In one embodiment the staples of the present invention are produced using manufacturing method that subjects implant to compressive pressure, such as compression molding.
Preferably, moisture content of implant following molding is less than 30%, more preferably less than 20%, even more preferably less than 10%, 8%, 6%, 5%.
Fabrication of the Implant
Any of the above-described bioabsorbable polymers or reinforced bioabsorbable polymers may be fabricated into any desired physical form for use with the present invention. The polymeric substrate may be fabricated for example, by compression molding, casting, injection molding, pultrusion, extrusion, filament winding, composite flow molding (CFM), machining, or any other fabrication technique known to those skilled in the art. The polymer may be made into any shape or configuration suitable for a staple.
Load-bearing mechanical strength
The present invention particularly relates to bioabsorbable composite materials that can be used in medical applications that require high strength and a stiffness compared to the stiffness of bone. These medical applications require the medical implant to bear all or part of the load applied by or to the body and can therefore be referred to generally as "load-bearing" applications. These include fracture fixation, tendon reattachment, joint replacement, spinal fixation, and spinal cages.
The flexural strength preferred from the herein described load-bearing medical implant is at least 200 MPa, preferably above 400 MPa, more preferably above 600 MPa, and even more preferably above 800 MPa. The Elastic Modulus (or Young's Modulus) of the bioabsorbable composite for use with the present invention is preferably at least 5 GPa, more preferably above 10 GPa, and even more preferably above 15 GPa, 20 GPa but not exceeding 100 GPa and preferably not exceeding 60 GPa.
Sustained mechanical strength
There is a need for the bioabsorbable load-bearing medical implants of the present invention to maintain their mechanical properties (high strength and stiffness) for an extended period to allow for sufficient bone healing. The strength and stiffness preferably remain above the strength and stiffness of cortical bone, approximately 150-250 MPa and 15-25 GPa respectively, for a period of at least 3 months, preferably at least 6 months, and even more preferably for at least 9 months in vivo (i.e. in a physiological environment).
More preferably, the flexural strength remains above 400 MPa and even more preferably remains above 600 MPa.
In another embodiment of the present invention, the mechanical strength degradation rate of the coated medical implant approximates the material degradation rate of the implant, as measured by weight loss of the biodegradable composite.
In a preferred embodiment, the implant retains greater than 50% of its mechanical strength after 3 months of implantation while greater than 50% of material degradation and hence weight loss occurs within 12 months of implantation.
In a preferred embodiment, the implant retains greater than 70% of its mechanical strength after 3 months of implantation while greater than 70% of material degradation and hence weight loss occurs within 12 months of implantation.
In a preferred embodiment, the implant retains greater than 50% of its mechanical strength after 6 months of implantation while greater than 50% of material degradation and hence weight loss occurs within 9 months of implantation.

•••

:: What the task asks ::
Please summarize the passage on bioabsorbable implants in two sentences.

:: Data ::
•••

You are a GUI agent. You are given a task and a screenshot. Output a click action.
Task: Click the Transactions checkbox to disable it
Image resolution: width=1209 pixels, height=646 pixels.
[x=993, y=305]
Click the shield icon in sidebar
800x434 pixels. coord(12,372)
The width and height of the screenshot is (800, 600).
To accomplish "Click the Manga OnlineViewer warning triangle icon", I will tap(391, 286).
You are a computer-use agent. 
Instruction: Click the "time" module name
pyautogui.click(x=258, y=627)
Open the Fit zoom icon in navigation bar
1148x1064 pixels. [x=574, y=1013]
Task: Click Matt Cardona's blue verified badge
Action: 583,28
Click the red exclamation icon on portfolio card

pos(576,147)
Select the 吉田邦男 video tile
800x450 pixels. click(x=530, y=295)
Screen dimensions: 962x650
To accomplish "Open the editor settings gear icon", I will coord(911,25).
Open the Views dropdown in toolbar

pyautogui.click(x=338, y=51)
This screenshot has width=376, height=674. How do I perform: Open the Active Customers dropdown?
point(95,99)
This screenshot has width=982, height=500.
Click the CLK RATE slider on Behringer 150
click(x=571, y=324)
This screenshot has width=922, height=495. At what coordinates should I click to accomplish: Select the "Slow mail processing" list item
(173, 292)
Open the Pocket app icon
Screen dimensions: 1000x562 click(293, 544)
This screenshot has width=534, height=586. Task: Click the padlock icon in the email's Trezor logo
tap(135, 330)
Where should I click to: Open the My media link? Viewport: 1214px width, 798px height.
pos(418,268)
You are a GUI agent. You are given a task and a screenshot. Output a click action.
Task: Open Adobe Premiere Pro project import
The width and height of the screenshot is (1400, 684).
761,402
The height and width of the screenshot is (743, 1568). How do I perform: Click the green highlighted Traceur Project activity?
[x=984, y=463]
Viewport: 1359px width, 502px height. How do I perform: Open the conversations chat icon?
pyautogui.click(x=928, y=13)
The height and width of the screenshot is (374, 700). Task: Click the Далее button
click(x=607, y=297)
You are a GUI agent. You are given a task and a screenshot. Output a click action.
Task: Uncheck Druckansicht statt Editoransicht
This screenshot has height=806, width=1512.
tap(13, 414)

•••

:: Exercise response ::
Staples and other implants can be made from bioabsorbable or reinforced bioabsorbable polymers by methods such as compression molding, injection molding or extrusion, and are meant for load-bearing uses like fracture fixation that require strength and stiffness comparable to bone. Their flexural strength should preferably be at least 200 MPa and their elastic modulus at least 5 GPa, staying above the strength and stiffness of cortical bone for at least 3 months in vivo, and in one embodiment the loss of strength tracks the composite's weight loss.